# GOAL:
Reproduce every one of the following rows verbatim, with no change to any character.

# DATA SUPPLIED:
——

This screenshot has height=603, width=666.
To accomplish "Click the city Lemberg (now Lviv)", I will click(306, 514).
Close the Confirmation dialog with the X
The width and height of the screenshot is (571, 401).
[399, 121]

——

# ANSWER TO THE EXERCISE:
This screenshot has height=603, width=666.
To accomplish "Click the city Lemberg (now Lviv)", I will click(306, 514).
Close the Confirmation dialog with the X
The width and height of the screenshot is (571, 401).
[399, 121]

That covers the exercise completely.